Thursday, February 12, 2009

Recovery from discovery

Don't act all shocked on me. Yes, I am back for the third evening in a row. Who knows? This could be habit-forming! Perhaps not. But maybe. I dunno.

Moving along ...

How often has the act of discovery put you in a bind?

You stumble across some hidden gem - perhaps it's the $50 / night accommodation you found in *******, Tasmania. Or it might be the stunning $4.50 'Titanic' burger that was unveiled to you in ********, in rural northern NSW. Perhaps it was just the pleasure of spending some time one-to-one in the company of a Jimmy Watson trophy winner, and indulging in his delicious port at the cellar door in ****** ***** in Victoria.

And so you see the bind.

You want to tell someone else about your discovery, but you don't want to spoil it. You want to be able to discover it again, finding it just as satisfying as the first time you discovered it. There is a longing for the discovery to remain unspoilt.

I guess it's probably a form of selfishness, often disguised with half-convincing justifications.

Of course, when you do share it with other people, and they 'taste' of your discovery, there's that wonderful moment that they share their delight with you. And if you never share a discovery, you don't have the pleasure of those conversations.

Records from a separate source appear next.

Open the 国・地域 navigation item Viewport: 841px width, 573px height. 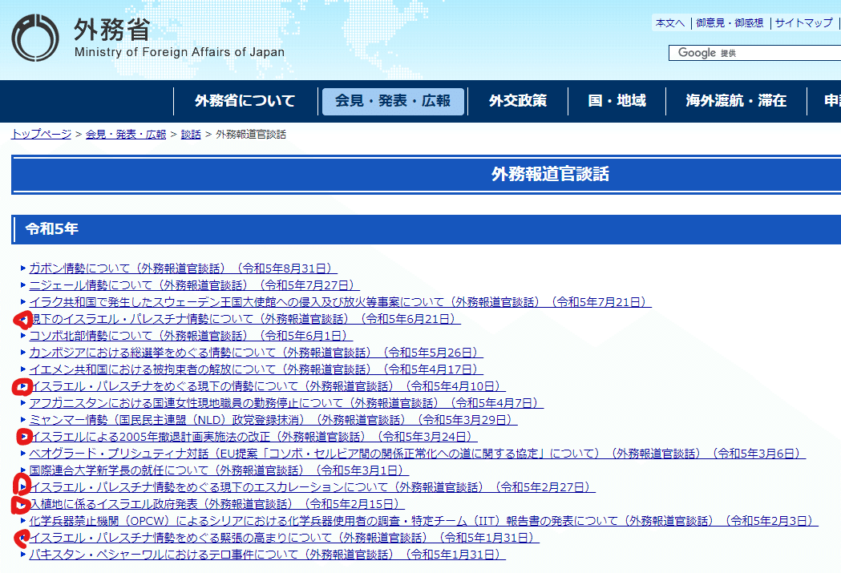[617, 101]
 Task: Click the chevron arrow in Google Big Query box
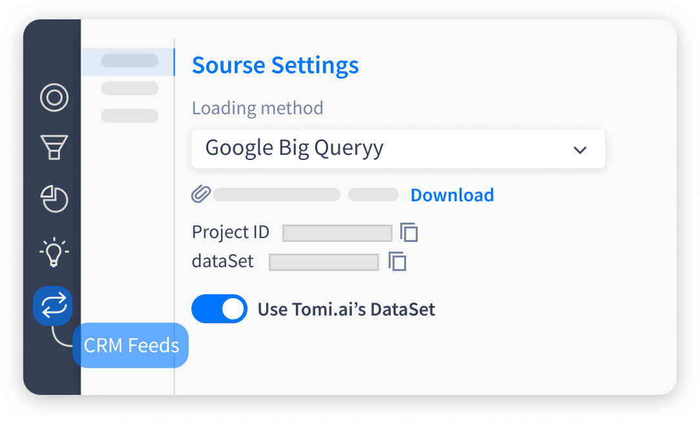click(x=580, y=150)
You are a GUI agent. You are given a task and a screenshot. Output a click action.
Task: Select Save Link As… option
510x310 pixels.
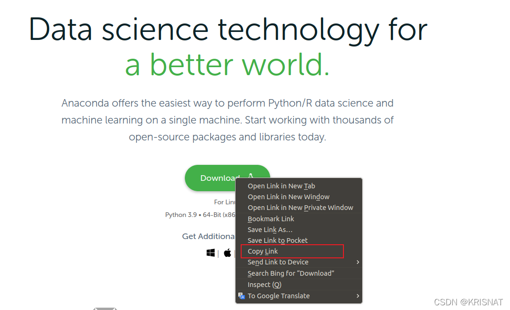click(270, 230)
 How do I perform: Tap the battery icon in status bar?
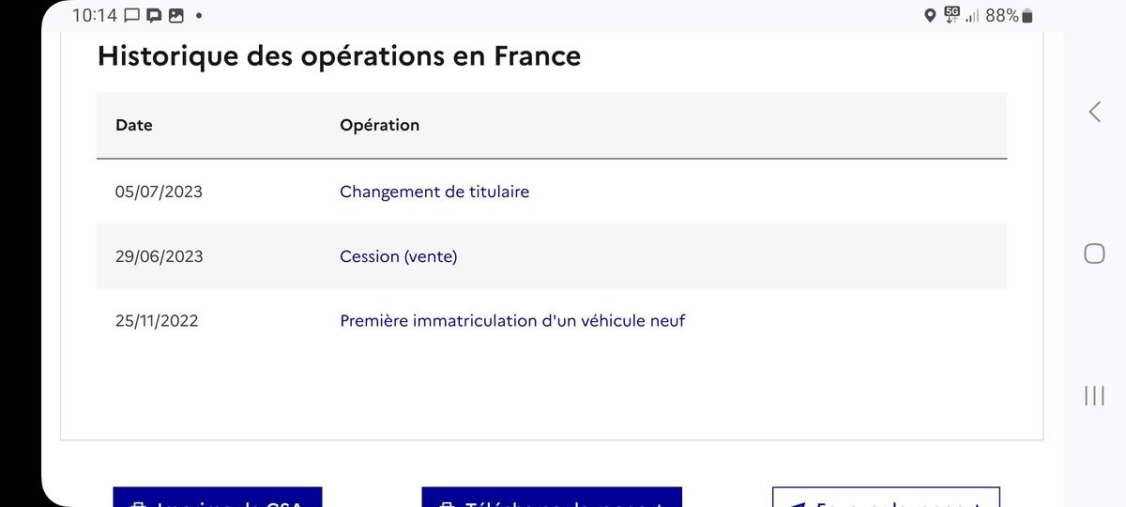1027,16
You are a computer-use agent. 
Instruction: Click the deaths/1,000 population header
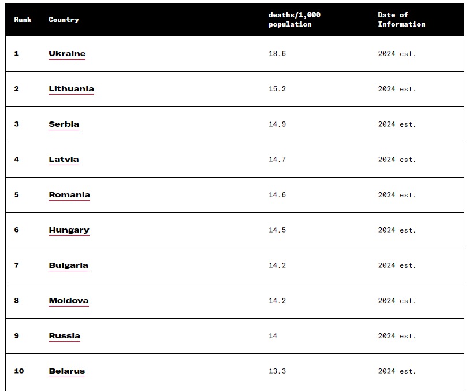click(294, 20)

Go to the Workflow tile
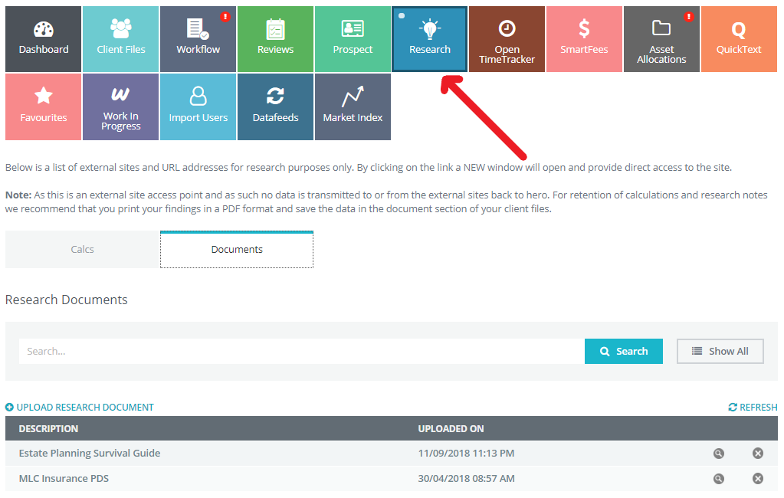pyautogui.click(x=198, y=39)
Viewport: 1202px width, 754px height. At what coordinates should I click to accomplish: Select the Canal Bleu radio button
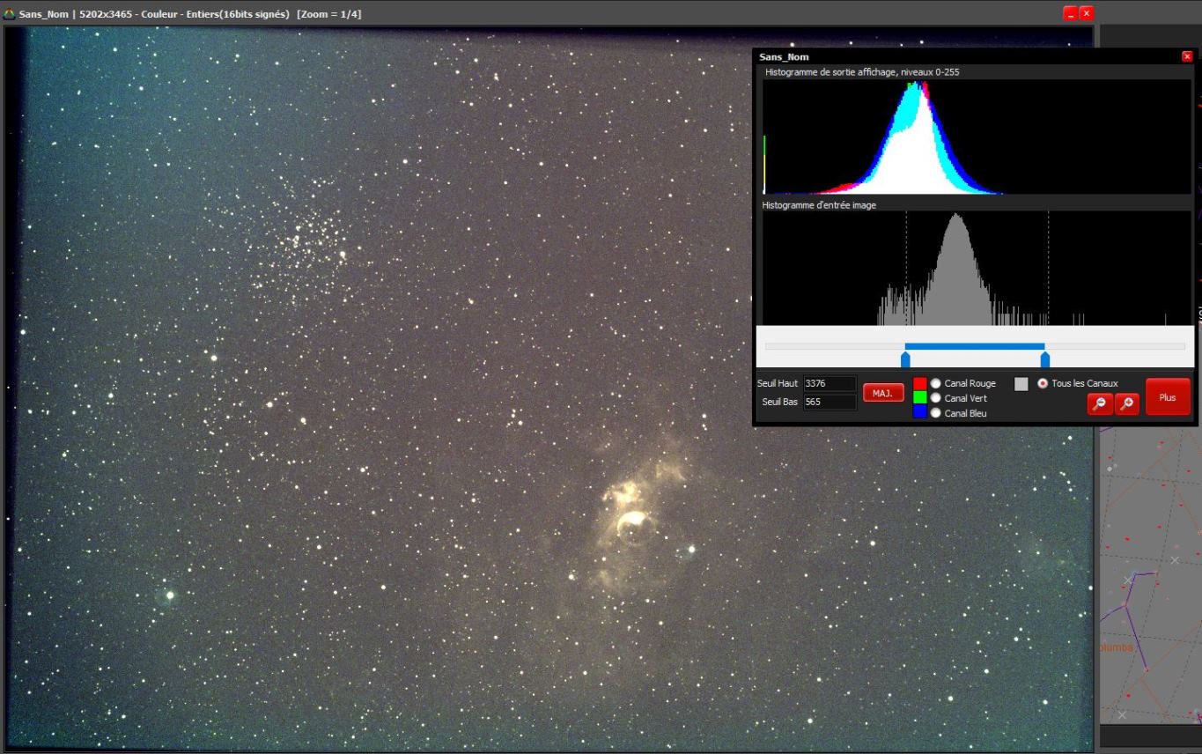point(935,413)
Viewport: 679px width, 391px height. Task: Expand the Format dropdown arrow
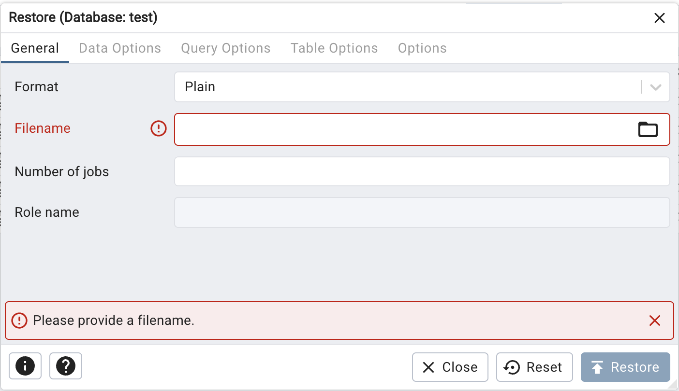655,87
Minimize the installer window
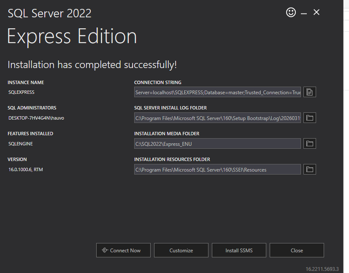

And perhaps the little burger joint in Inverell, or the Graeme Miller winery in Dixon's Creek, or the ladies who manage the manse accommodation at Stanley will think that no one loves them and decide to shut up shop ...

Perhaps the best way to keep a discovery alive is to share it.

P.S. Many thanks to Dave & Erika for clueing me up on where we could buy copious quantities of **** at truly amazing prices. We have stocked up with several cases since! The Murray Valley Ch@rdonn@y which worked out at around $2.45 per bottle delivered is amazing. The $4.65 Sh!r@z was also stunning value.

2 comments:

jordan said...

I find a similar thing happens with musicians. You see ******** as a support act for some larger band, and become a fan. See them at a bunch of smaller gigs, then all of a sudden the become hugely popular, ticket prices become prohibitive, and everyone under the sun likes them.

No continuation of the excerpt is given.